NLS approximation of the Euler-Poisson system for a cold ion-acoustic plasma

In the previous paper Liu and Pu (2019) [17], we proved the nonlinear Schrodinger (NLS) approximation for the Euler-Poisson system for a hot ion-acoustic plasma, where the appearance of resonances and the loss of derivatives of quadratic terms are the main difficulties. Note that when the ion-acoustic plasma is hot, the Euler-Poisson system is Friedrich symmetrizable, and the linear term can provide a derivative to compensate the loss of derivative induced by quadratic terms after diagonalizing the linearized system.

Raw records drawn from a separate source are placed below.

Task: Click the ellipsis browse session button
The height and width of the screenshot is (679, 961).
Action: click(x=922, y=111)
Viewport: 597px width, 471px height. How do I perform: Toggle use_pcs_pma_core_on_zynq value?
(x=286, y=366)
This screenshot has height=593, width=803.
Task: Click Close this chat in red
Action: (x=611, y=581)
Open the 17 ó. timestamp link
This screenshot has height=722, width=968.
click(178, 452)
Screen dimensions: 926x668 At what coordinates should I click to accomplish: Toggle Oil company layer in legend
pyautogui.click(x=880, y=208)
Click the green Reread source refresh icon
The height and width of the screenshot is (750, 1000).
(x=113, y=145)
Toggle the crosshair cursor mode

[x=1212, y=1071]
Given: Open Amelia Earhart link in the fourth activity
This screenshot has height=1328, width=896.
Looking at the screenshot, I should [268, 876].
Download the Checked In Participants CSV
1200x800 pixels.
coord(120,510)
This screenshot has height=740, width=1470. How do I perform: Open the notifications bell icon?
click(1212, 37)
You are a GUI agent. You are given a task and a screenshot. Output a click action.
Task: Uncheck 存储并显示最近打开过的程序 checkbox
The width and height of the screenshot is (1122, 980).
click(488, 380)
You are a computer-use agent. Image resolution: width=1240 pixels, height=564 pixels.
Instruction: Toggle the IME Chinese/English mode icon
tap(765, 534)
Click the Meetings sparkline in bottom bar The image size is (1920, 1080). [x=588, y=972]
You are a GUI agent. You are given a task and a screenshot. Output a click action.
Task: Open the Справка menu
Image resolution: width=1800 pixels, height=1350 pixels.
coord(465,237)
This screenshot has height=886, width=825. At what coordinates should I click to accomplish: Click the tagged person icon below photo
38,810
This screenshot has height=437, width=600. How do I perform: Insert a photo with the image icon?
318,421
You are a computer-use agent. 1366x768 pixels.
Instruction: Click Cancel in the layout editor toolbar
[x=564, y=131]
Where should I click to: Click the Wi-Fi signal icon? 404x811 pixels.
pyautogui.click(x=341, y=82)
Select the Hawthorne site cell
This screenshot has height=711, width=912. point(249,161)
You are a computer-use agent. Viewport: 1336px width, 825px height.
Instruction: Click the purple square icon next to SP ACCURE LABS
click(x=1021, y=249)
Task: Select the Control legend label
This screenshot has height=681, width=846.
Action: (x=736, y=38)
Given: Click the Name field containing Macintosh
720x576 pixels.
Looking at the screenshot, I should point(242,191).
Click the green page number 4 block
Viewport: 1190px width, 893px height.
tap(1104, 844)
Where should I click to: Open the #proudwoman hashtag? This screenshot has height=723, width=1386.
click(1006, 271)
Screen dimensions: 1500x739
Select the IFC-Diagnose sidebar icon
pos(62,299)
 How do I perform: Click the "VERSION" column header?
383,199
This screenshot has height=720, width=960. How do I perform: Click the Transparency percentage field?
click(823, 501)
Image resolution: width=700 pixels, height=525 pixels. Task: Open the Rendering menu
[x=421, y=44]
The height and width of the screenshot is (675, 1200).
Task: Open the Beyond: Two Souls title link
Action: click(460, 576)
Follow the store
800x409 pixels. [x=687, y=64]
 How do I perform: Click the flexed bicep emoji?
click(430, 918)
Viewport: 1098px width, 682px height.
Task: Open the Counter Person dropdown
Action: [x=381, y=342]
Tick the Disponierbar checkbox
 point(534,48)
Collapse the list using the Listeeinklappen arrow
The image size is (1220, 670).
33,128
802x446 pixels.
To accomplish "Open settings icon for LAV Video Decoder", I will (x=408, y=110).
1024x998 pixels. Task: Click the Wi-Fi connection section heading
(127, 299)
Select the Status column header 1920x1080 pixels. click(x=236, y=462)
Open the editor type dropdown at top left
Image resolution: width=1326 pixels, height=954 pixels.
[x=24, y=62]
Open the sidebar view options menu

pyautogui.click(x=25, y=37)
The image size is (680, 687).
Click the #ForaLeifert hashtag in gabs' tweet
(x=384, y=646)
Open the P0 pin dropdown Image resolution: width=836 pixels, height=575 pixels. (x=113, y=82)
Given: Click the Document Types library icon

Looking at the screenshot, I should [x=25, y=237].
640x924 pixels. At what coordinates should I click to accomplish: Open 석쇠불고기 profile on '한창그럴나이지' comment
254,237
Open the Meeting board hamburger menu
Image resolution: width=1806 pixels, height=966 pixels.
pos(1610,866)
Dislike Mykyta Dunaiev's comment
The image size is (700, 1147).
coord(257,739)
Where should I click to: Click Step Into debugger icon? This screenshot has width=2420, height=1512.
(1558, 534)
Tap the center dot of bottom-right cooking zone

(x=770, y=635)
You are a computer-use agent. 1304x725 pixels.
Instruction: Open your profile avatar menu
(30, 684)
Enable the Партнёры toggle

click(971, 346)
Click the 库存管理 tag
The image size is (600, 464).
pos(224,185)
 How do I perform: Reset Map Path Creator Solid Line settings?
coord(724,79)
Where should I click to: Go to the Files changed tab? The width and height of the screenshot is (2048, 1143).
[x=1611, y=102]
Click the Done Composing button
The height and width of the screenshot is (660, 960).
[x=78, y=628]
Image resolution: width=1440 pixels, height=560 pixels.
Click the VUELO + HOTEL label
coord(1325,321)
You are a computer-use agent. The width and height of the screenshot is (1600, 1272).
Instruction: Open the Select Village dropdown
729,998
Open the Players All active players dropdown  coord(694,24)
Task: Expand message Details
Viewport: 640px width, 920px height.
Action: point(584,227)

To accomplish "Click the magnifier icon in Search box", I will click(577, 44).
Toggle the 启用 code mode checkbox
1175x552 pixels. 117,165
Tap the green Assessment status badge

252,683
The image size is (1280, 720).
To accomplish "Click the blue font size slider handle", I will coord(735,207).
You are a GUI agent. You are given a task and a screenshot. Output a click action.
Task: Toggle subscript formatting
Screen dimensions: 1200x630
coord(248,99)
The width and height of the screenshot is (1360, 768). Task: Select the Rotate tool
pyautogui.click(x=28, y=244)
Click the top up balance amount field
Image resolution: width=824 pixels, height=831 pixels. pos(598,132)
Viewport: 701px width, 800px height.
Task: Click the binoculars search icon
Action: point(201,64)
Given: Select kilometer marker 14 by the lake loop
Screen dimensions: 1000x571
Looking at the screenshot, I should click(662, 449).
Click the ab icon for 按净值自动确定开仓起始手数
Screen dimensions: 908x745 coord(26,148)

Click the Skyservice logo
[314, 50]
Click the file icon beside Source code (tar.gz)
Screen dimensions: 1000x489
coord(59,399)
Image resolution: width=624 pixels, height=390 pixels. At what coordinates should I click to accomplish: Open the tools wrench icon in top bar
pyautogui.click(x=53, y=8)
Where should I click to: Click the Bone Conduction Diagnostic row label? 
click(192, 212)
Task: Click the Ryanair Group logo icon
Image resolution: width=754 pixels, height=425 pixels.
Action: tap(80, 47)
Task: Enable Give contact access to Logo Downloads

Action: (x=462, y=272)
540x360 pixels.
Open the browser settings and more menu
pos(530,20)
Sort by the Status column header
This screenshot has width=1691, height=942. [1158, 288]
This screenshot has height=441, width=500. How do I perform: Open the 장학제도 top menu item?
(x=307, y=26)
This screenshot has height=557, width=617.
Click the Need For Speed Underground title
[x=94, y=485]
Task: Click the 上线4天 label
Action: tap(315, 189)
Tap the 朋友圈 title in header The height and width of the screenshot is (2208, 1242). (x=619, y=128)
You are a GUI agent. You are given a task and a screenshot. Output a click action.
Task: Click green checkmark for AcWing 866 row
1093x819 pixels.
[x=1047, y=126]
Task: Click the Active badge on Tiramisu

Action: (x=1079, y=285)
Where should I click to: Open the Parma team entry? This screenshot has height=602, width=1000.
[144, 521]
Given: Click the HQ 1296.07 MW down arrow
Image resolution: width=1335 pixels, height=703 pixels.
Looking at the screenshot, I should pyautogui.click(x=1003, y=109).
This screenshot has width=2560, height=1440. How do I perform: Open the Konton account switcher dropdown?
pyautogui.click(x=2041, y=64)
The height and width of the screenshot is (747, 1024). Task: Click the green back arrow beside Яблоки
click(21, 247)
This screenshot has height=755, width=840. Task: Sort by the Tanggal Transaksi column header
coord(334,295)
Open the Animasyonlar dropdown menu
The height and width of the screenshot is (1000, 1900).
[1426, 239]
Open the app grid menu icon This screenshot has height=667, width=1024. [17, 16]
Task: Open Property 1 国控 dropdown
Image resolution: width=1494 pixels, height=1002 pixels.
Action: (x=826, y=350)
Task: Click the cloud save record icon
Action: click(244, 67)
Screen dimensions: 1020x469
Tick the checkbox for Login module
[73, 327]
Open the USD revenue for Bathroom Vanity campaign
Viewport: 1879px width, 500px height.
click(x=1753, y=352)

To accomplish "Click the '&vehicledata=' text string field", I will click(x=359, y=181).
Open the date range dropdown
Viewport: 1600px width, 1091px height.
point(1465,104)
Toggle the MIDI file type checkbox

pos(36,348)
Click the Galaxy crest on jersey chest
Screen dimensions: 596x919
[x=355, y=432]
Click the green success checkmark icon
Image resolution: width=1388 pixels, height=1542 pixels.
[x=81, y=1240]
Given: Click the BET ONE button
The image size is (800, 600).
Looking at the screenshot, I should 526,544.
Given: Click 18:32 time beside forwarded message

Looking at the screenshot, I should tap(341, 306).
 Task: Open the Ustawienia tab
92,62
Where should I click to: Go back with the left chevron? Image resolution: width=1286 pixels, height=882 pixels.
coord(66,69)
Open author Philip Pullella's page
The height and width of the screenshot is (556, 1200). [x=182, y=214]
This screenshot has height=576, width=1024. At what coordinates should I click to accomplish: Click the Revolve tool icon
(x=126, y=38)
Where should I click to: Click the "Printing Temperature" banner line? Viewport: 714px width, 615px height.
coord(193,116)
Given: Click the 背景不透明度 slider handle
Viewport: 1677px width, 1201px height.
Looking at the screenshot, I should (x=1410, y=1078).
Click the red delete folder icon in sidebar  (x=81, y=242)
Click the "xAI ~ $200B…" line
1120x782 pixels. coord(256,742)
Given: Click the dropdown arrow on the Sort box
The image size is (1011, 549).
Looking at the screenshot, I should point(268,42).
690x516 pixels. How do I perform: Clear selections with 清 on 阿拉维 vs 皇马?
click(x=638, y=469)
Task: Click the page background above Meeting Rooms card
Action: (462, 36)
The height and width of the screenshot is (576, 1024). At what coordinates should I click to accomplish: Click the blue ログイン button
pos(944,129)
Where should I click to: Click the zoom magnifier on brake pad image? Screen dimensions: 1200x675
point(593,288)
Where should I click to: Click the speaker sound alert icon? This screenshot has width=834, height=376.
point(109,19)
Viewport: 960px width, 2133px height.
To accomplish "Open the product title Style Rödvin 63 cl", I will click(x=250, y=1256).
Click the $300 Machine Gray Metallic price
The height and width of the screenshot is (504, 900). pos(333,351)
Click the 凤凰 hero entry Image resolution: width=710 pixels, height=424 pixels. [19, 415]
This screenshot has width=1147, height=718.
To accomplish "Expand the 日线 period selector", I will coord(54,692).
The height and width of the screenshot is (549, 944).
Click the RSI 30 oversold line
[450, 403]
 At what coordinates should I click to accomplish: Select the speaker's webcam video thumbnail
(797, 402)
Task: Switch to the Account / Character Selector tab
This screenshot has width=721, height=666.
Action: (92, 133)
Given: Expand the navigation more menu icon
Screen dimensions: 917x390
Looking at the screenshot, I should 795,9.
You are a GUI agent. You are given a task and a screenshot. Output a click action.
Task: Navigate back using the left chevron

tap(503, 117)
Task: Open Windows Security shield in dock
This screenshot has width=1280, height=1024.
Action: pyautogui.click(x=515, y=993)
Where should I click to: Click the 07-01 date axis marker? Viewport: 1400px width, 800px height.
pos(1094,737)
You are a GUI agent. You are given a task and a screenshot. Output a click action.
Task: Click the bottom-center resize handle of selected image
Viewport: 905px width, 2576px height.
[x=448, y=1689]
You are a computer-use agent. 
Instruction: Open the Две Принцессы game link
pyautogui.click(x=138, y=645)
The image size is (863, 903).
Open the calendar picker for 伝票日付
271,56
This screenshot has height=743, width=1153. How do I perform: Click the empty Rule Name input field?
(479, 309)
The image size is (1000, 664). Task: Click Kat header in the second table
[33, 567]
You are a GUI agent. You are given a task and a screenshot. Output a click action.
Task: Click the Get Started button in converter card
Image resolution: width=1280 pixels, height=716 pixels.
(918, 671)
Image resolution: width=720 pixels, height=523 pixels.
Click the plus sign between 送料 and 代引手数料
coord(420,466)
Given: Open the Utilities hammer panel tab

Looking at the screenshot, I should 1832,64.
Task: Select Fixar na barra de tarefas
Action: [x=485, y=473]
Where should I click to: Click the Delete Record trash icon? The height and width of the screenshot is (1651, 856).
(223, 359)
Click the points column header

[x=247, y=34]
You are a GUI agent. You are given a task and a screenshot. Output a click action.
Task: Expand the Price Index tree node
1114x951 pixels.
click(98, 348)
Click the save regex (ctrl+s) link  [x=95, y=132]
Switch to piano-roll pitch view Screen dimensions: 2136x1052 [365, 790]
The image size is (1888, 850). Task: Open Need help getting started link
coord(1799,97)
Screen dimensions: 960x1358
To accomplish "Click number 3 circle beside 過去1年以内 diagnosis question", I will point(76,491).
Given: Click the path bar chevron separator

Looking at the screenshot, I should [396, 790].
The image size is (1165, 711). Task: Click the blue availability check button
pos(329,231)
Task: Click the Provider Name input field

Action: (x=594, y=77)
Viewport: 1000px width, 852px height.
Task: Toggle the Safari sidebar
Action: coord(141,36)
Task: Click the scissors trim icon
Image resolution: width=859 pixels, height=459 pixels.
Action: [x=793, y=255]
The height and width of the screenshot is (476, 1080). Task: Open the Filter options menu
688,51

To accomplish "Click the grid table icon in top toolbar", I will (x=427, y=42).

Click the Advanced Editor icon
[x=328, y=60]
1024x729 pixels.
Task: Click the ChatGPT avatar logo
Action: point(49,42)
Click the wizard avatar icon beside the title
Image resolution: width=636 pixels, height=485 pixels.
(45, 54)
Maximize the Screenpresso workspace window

When the ion-acoustic plasma is cold, as considered in the present paper, the situation is very different from that in the previous paper. The Euler-Poisson system becomes a pressureless system, so the linear operator has no regularity, and the quadratic terms still lose a derivative in the diagonalized system. This fact makes it more difficult to prove the NLS approximation of Euler-Poisson system for a cold ion-acoustic plasma. In this paper, we take advantage of the special structure of the pressureless Euler-Poisson system and the normal-form transformation to deal with the difficulties caused by resonances, especially the difficulties caused by derivative loss, in order to prove the NLS approximation. (c) 2023 Elsevier Inc. All rights reserved.